→ Exercise prompt
Copy out exactly the lines from the first line of the material below through the line containing "Viewport: 596px width, 511px height.", and nothing beyond them.
[[ Data for the task, beginning ]]
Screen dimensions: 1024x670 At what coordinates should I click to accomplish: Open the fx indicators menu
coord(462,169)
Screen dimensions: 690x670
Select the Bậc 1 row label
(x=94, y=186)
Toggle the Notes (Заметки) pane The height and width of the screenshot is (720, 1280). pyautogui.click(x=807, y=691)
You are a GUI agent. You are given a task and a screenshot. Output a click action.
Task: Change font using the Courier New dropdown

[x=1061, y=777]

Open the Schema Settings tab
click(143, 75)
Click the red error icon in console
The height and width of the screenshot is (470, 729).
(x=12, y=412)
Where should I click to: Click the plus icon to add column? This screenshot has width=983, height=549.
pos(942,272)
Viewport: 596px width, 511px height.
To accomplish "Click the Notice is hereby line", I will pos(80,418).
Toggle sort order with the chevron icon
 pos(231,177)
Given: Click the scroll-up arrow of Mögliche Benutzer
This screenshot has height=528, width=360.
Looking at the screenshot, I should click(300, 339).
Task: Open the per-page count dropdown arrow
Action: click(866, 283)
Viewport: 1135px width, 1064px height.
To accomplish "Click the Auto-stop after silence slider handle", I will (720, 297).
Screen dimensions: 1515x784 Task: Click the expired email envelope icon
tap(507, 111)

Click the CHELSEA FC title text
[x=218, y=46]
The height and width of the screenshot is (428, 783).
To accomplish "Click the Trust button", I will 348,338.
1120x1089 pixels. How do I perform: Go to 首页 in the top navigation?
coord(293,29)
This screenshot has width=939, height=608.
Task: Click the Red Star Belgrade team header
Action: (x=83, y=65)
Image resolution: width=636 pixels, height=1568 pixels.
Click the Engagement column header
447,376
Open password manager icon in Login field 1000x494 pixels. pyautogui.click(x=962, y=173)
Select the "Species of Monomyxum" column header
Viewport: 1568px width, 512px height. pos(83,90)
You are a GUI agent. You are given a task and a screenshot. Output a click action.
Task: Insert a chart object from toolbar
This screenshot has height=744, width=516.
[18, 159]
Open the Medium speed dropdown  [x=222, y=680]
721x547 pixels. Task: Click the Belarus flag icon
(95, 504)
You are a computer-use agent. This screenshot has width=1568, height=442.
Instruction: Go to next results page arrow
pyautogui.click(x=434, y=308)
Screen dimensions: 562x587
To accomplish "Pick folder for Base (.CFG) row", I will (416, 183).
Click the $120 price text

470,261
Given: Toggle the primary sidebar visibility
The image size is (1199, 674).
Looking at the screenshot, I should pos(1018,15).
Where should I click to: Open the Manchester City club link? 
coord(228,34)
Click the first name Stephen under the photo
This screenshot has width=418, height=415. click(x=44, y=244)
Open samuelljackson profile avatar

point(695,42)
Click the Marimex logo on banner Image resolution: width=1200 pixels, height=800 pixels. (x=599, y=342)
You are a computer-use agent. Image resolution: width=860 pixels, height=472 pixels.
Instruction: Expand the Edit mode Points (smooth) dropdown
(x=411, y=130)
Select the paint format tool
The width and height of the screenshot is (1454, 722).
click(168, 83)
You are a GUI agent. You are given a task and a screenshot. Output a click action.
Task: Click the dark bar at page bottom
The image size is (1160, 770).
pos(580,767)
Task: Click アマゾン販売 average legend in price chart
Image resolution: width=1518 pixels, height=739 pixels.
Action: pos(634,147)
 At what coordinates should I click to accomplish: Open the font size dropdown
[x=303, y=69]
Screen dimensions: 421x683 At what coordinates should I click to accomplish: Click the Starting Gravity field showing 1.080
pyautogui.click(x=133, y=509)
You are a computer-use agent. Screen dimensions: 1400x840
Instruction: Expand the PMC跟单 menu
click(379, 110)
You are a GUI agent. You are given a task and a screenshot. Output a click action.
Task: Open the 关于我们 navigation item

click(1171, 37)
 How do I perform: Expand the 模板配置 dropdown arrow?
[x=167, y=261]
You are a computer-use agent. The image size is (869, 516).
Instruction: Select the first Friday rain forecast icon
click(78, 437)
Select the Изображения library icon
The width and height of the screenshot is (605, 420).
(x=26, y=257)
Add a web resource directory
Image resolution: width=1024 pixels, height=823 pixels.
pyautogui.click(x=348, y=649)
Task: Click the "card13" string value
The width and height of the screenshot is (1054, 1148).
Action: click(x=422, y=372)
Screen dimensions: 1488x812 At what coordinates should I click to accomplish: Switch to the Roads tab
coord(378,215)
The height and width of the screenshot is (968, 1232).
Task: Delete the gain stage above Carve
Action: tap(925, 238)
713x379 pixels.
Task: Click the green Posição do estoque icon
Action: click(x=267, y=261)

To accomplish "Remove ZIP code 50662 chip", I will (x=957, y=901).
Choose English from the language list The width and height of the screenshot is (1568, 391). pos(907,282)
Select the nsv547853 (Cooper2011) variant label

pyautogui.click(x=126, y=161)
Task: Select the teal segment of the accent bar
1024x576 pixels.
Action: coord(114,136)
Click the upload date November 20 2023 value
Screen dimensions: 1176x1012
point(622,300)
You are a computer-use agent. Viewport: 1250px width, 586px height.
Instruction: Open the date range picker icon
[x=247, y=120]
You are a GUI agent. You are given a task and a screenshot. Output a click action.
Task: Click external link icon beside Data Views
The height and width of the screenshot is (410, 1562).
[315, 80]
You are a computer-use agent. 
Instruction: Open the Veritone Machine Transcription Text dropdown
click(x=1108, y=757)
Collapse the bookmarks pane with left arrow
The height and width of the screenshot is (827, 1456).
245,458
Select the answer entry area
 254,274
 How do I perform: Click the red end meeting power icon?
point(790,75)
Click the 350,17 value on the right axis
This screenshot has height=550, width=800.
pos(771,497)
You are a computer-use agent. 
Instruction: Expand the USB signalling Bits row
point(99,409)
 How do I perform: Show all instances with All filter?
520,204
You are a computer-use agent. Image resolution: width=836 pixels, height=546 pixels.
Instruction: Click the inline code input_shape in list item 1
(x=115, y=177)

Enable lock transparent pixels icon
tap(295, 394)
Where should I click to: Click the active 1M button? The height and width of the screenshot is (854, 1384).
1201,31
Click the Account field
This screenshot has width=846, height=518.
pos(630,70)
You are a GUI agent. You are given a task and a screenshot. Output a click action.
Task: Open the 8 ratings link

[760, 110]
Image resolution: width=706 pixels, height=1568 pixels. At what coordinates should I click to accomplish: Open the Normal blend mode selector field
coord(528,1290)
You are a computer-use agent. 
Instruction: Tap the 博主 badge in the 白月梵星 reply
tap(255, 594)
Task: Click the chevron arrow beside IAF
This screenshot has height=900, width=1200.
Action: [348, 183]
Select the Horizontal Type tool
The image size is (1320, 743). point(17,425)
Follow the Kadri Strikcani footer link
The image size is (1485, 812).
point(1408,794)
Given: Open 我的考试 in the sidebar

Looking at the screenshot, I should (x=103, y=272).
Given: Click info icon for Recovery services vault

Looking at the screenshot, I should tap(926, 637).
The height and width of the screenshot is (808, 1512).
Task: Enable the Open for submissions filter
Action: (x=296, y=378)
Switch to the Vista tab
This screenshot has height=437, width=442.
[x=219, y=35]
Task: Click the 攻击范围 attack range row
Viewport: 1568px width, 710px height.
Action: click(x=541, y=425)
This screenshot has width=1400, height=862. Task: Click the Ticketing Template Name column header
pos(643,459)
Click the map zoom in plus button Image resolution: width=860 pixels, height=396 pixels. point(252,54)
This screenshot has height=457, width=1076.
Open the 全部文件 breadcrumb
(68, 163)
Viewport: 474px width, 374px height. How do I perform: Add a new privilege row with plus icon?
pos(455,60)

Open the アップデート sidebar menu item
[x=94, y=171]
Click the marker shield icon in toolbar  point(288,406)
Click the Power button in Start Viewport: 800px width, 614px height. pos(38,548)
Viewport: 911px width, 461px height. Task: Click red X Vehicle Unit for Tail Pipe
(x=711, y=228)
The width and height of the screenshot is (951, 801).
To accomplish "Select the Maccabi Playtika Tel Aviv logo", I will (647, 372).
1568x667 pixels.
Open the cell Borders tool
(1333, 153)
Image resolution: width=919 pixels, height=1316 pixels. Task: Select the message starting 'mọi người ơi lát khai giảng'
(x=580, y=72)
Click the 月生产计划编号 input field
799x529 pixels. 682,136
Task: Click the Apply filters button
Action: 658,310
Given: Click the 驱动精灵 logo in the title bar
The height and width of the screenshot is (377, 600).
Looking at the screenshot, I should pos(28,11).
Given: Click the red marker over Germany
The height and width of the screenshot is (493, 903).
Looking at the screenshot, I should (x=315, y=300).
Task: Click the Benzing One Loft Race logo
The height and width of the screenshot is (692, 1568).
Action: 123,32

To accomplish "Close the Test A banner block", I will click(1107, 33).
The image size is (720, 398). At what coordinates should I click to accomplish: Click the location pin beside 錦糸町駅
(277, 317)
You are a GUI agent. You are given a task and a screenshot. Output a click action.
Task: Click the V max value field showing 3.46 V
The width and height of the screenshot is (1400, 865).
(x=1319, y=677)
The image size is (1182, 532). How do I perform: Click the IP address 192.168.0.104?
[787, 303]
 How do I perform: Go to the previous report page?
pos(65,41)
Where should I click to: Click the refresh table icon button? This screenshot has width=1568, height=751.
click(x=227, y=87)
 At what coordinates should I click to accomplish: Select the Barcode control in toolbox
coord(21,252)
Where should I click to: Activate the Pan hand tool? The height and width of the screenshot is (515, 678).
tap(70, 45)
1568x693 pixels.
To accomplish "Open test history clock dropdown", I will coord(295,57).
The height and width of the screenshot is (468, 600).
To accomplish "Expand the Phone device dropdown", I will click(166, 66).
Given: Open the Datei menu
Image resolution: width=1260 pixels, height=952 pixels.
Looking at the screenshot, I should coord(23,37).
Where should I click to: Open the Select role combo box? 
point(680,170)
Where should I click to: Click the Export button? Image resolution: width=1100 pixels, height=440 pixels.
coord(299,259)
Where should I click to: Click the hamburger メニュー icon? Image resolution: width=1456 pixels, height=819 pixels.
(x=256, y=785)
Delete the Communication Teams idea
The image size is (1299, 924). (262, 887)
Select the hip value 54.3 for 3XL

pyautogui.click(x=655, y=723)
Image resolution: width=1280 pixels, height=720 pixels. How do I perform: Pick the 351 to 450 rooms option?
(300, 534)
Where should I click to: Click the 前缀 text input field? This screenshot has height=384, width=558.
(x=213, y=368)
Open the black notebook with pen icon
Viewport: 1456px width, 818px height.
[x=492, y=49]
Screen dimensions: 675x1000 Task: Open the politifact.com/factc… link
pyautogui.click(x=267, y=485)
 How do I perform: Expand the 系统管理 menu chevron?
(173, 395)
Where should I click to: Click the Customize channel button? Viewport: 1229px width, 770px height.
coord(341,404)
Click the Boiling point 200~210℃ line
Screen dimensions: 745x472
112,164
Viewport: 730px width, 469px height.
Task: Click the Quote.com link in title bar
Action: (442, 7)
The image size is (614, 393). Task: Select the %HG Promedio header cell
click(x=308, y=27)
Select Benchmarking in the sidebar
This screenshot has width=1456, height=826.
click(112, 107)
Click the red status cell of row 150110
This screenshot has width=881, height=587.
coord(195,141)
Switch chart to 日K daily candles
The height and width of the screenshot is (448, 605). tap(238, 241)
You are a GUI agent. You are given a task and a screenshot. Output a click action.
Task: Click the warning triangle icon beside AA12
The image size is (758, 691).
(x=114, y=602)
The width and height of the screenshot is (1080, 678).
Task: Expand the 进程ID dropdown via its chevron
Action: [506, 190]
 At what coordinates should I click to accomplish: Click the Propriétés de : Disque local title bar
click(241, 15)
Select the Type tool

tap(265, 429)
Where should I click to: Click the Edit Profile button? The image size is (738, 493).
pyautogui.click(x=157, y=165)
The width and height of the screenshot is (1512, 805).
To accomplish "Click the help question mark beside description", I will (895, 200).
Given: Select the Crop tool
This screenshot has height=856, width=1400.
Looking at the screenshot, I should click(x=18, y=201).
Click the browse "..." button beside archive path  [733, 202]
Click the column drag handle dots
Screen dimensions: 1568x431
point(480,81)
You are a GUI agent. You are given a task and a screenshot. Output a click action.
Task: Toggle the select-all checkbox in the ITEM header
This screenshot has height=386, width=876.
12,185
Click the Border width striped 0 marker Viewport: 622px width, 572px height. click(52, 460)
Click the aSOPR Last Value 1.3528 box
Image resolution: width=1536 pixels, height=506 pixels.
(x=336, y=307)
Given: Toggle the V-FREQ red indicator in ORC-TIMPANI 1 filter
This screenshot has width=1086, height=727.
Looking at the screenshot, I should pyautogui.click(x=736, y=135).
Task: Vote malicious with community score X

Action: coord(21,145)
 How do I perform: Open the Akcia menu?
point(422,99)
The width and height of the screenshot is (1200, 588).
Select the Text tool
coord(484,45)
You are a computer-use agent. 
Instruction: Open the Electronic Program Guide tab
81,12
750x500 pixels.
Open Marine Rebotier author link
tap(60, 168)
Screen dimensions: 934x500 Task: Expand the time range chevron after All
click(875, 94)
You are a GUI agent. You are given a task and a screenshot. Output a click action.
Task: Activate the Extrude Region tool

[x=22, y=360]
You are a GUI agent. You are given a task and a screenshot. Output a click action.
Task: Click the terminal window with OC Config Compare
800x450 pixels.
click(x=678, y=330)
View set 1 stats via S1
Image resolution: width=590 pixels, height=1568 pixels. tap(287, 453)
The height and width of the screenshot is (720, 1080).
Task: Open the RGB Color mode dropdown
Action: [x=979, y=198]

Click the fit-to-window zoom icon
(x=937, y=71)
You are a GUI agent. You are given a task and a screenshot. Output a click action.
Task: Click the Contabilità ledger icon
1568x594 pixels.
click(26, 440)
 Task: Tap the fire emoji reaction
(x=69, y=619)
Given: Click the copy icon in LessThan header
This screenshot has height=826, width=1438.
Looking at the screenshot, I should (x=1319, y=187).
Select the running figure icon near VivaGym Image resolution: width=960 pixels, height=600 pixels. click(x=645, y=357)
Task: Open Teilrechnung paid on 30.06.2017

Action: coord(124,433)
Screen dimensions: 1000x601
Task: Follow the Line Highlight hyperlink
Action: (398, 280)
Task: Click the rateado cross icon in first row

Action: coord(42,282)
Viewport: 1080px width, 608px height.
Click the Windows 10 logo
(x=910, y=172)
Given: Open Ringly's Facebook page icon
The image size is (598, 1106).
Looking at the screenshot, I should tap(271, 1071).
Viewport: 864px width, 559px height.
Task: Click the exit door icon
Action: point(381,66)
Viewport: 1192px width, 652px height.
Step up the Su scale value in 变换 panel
[[ Data for the task, end ]]
→ Result below
Screen dimensions: 1024x670 At what coordinates should I click to accomplish: Open the fx indicators menu
coord(462,169)
Screen dimensions: 690x670
Select the Bậc 1 row label
(x=94, y=186)
Toggle the Notes (Заметки) pane The height and width of the screenshot is (720, 1280). pyautogui.click(x=807, y=691)
You are a GUI agent. You are given a task and a screenshot. Output a click action.
Task: Change font using the Courier New dropdown

[x=1061, y=777]

Open the Schema Settings tab
click(143, 75)
Click the red error icon in console
The height and width of the screenshot is (470, 729).
(x=12, y=412)
Where should I click to: Click the plus icon to add column? This screenshot has width=983, height=549.
pos(942,272)
Viewport: 596px width, 511px height.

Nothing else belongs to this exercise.